[Collected data entries]
--------

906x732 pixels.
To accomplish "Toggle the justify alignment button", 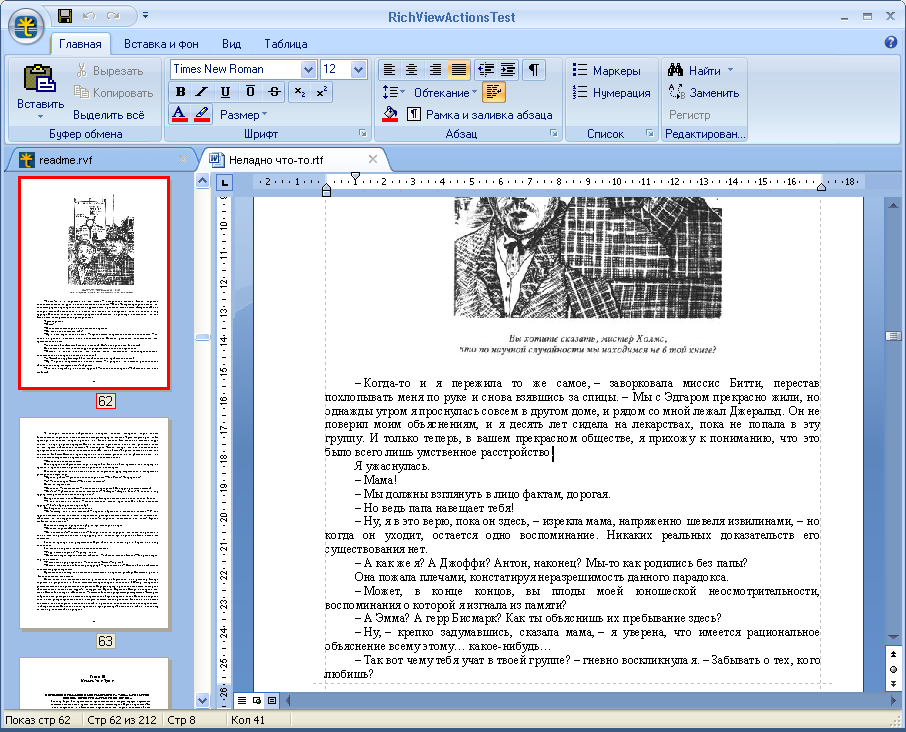I will pos(459,69).
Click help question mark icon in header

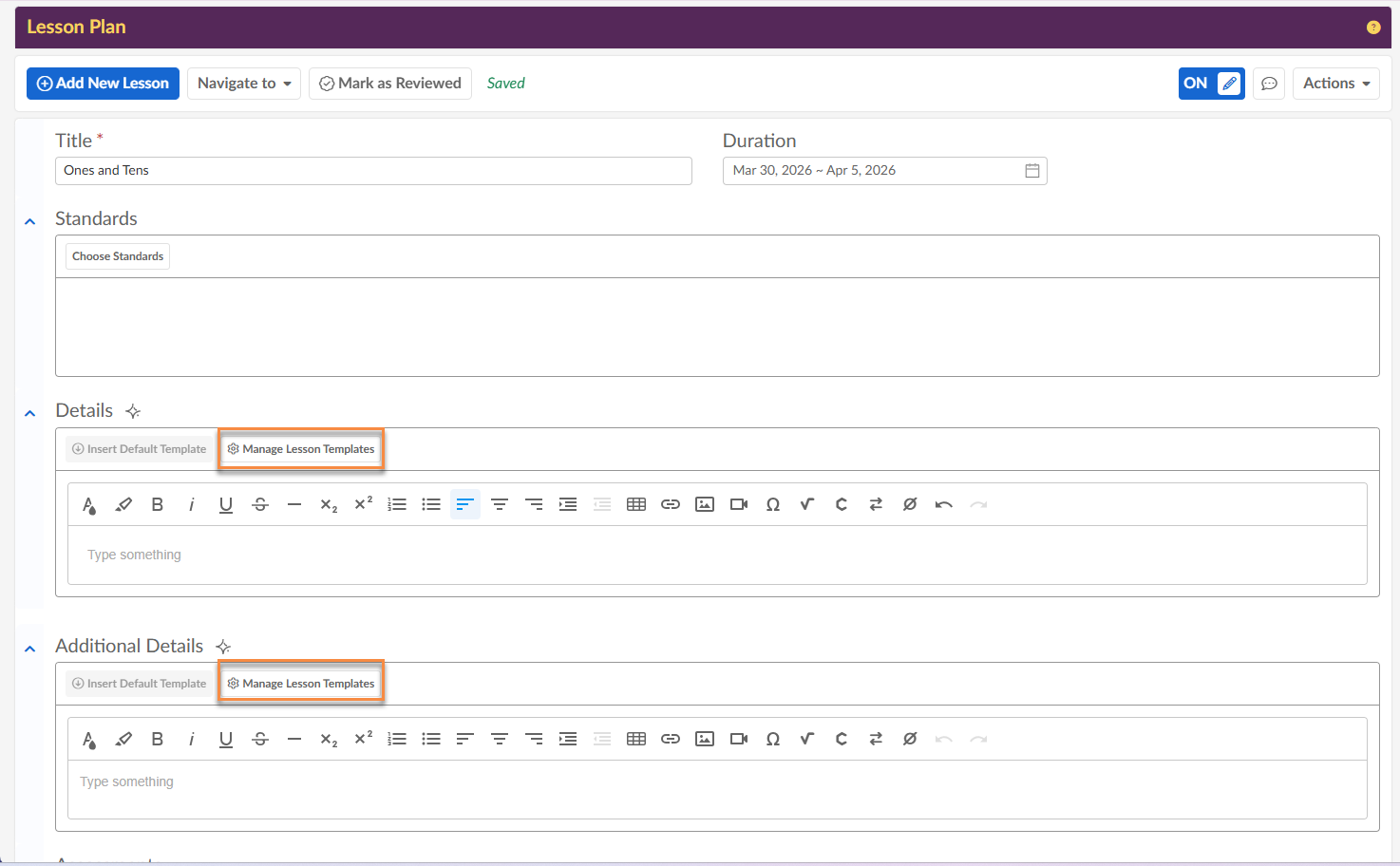[x=1373, y=28]
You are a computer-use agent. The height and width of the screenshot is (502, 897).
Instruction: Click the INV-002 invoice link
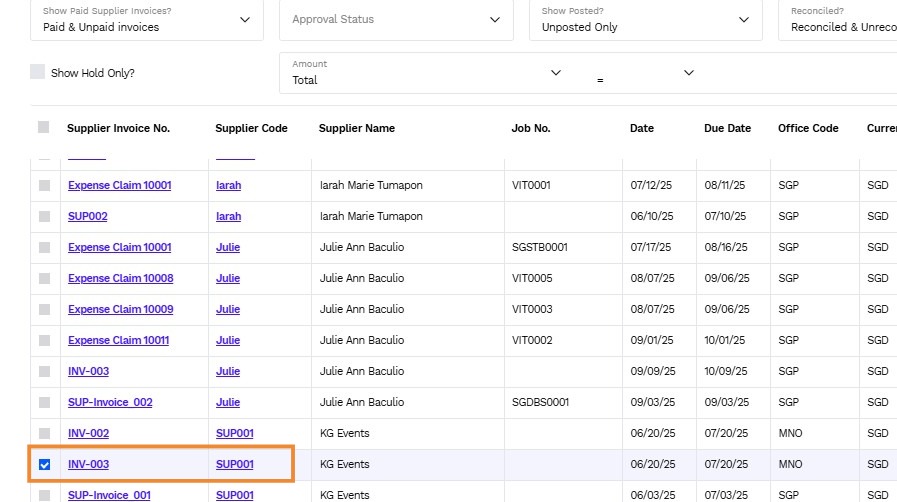pos(88,433)
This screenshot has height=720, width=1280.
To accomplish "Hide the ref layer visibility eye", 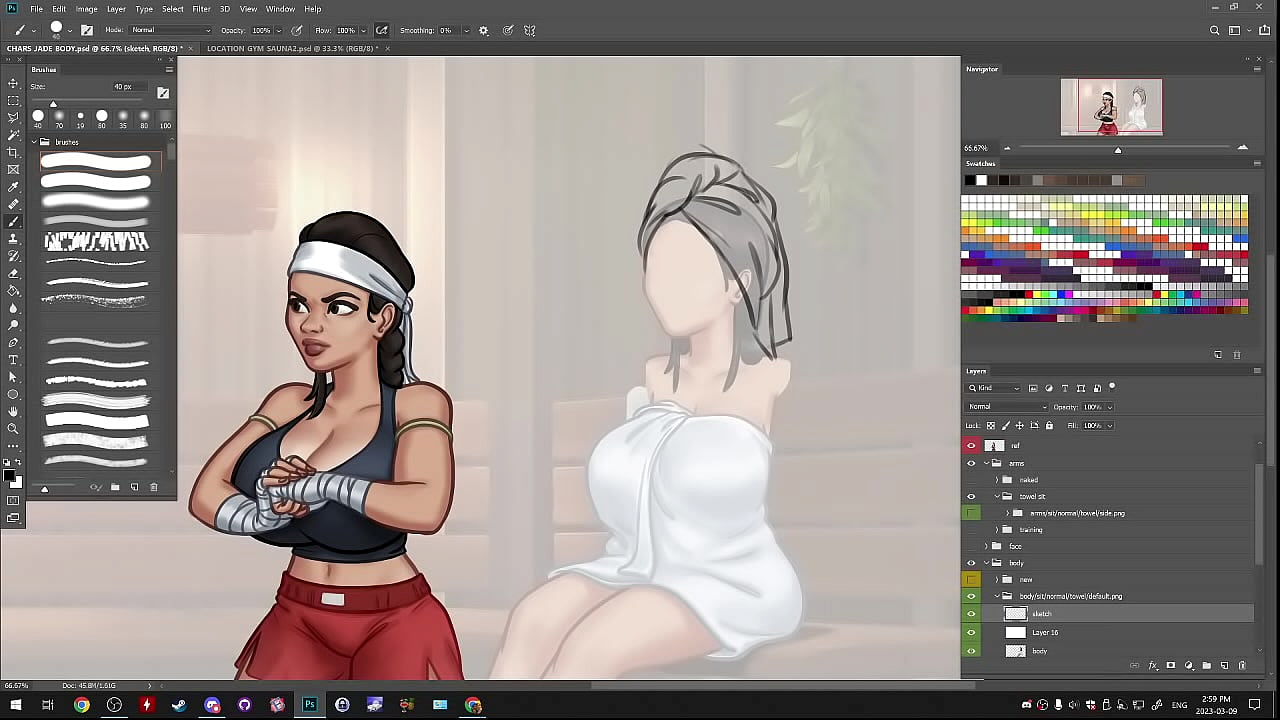I will click(971, 446).
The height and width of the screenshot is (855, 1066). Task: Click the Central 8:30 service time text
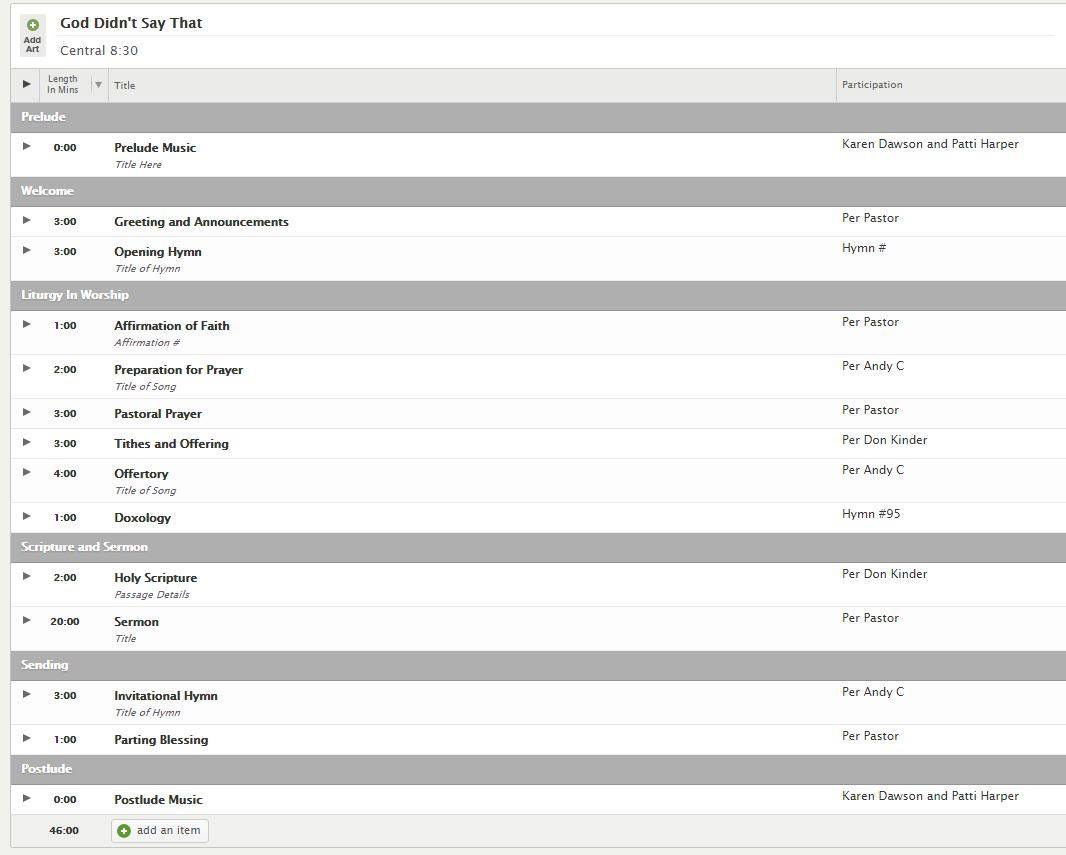(99, 51)
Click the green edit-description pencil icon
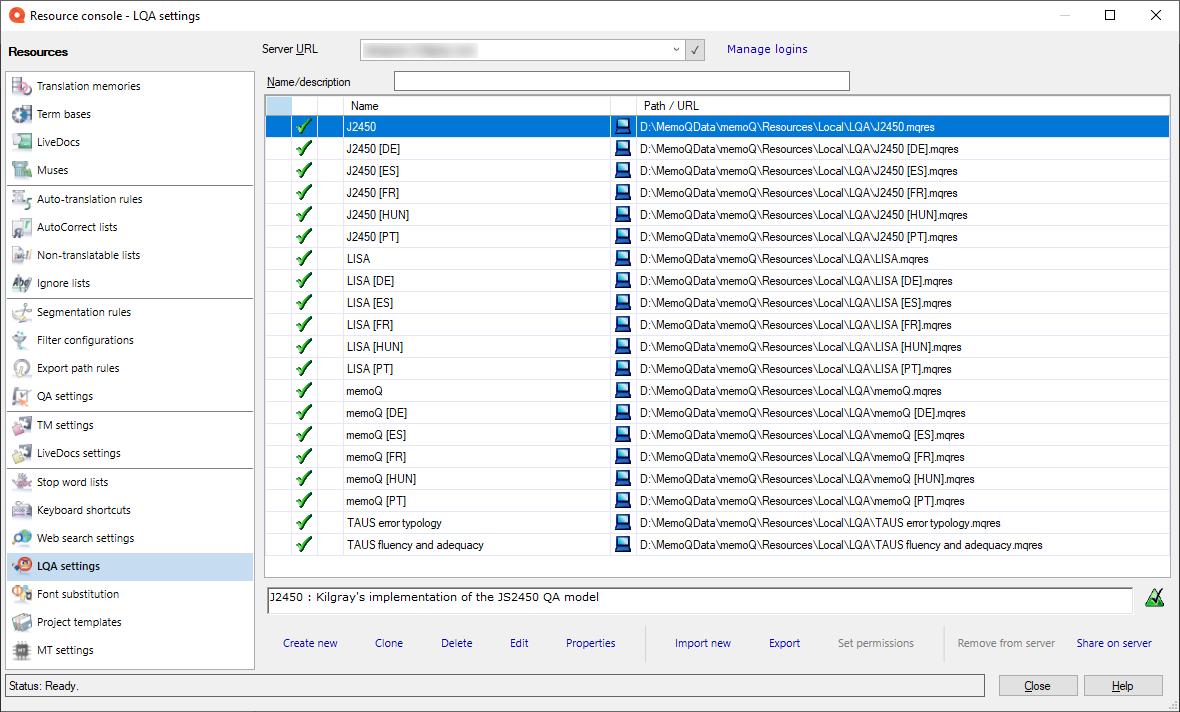1180x712 pixels. point(1155,596)
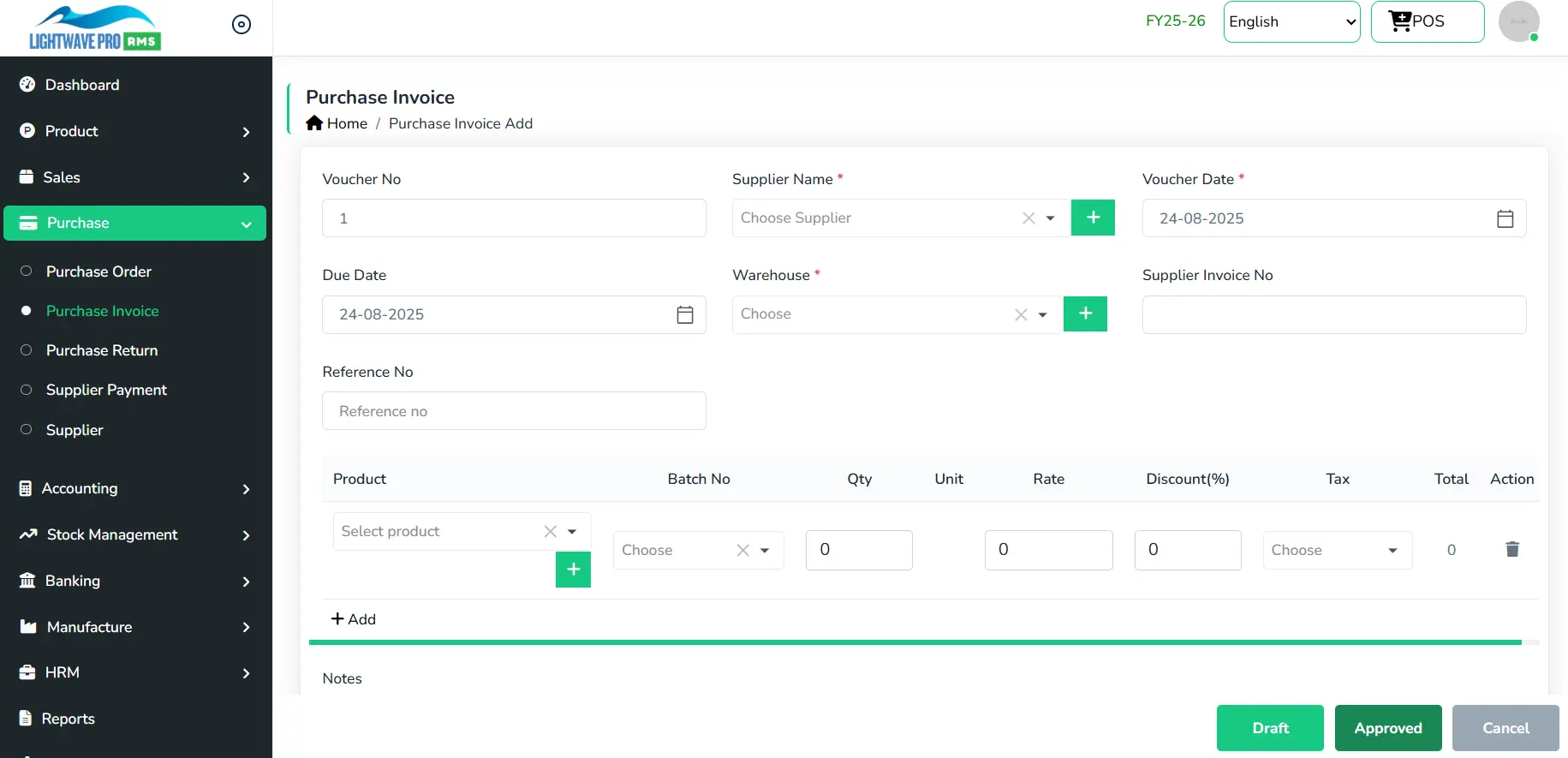Screen dimensions: 1568x758
Task: Click the green horizontal scrollbar under table
Action: (915, 642)
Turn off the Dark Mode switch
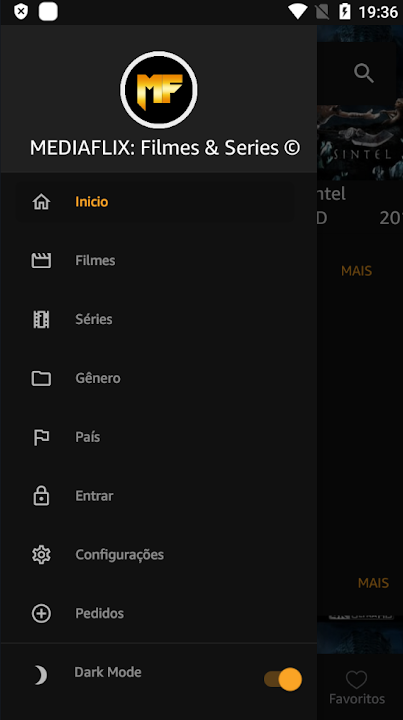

--------

Only the lines starting at the one that holds "The height and width of the screenshot is (855, 1066)." and ending at the last line of the data belong in your answer. Please set them down exactly and omit the pictures.

The height and width of the screenshot is (855, 1066). Task: Click the Central 8:30 service time text
(99, 51)
Click the green edit-description pencil icon
1180x712 pixels. point(1155,596)
Screen dimensions: 1568x758
Task: Click the green horizontal scrollbar under table
Action: (915, 642)
Turn off the Dark Mode switch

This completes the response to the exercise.